**What is being asked**. Please check every line of the listing for "agent" and copy each line where it is found.

**Dataset records**.
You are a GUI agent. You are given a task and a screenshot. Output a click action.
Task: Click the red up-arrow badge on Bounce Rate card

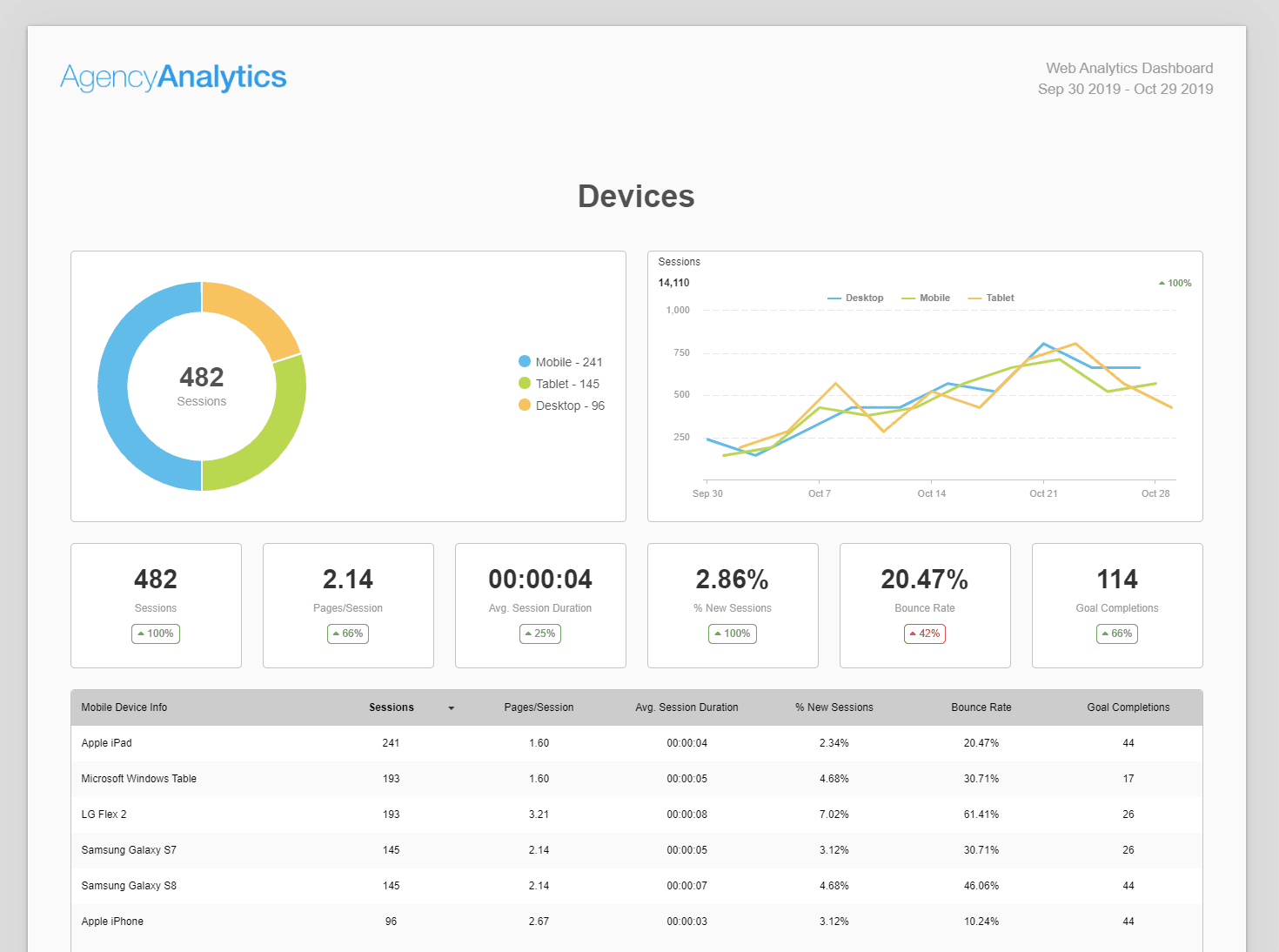[x=924, y=634]
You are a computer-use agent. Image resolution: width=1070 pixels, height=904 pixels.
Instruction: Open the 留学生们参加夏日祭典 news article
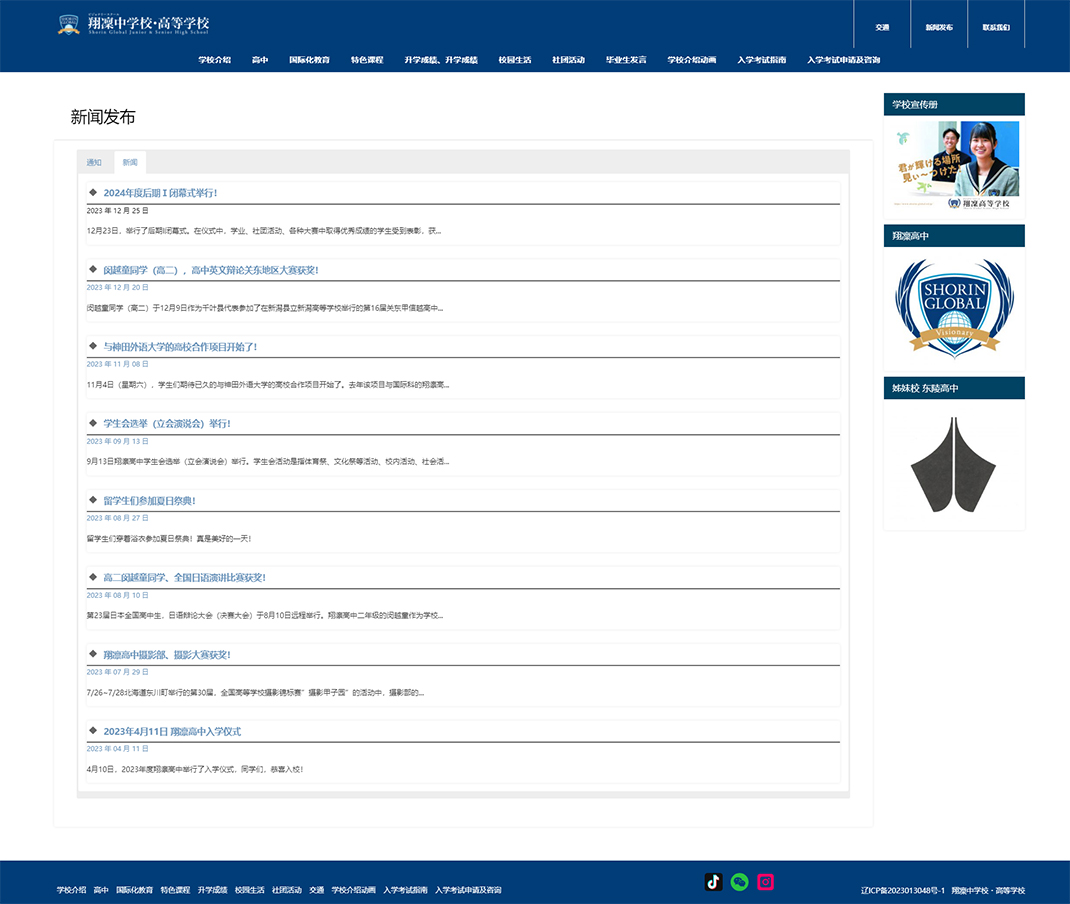pyautogui.click(x=149, y=501)
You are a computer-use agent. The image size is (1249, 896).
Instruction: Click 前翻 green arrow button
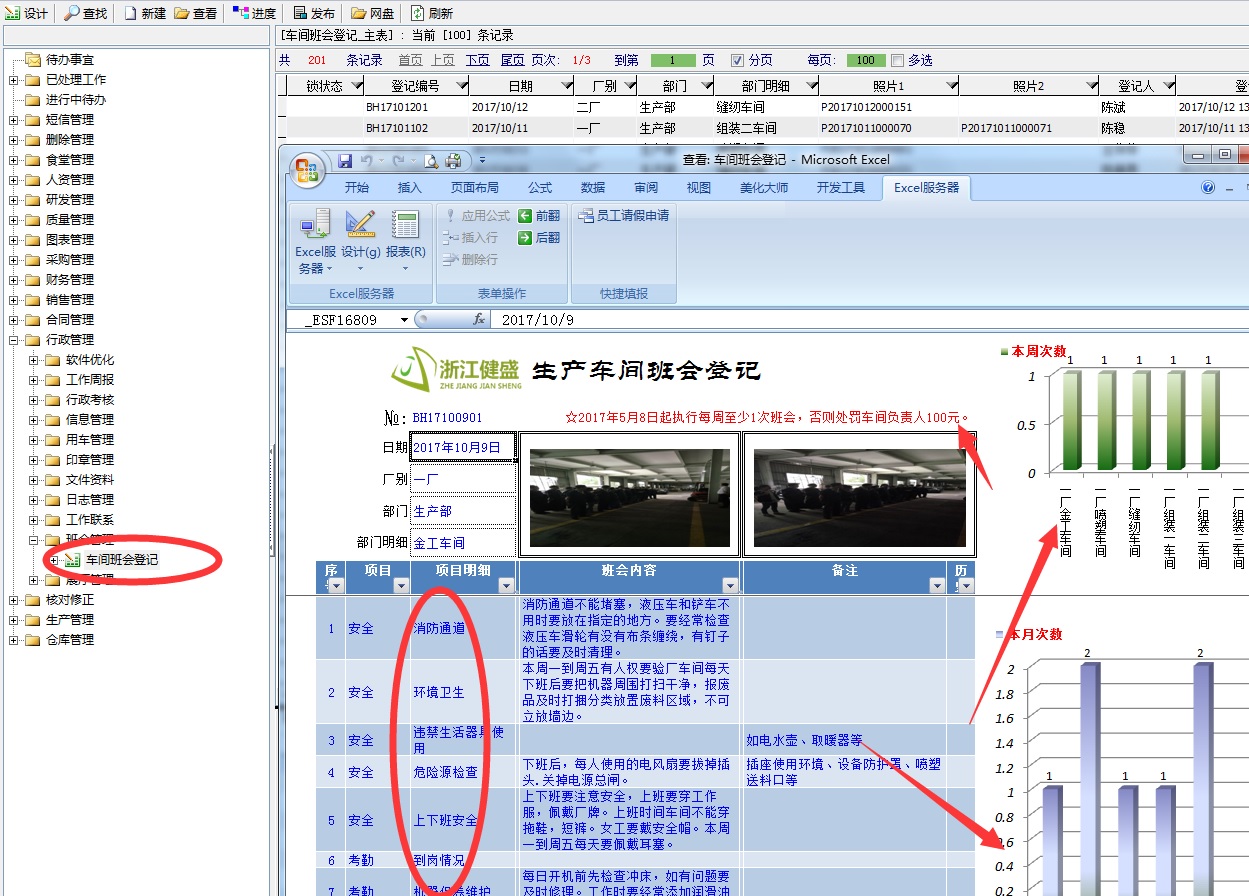(x=539, y=216)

**Exercise output**.
You are a GUI agent. You are given a task and a screenshot. Output a click action.
You are a computer-use agent. Image resolution: width=1070 pixels, height=904 pixels.
You are a computer-use agent. The image size is (1249, 896).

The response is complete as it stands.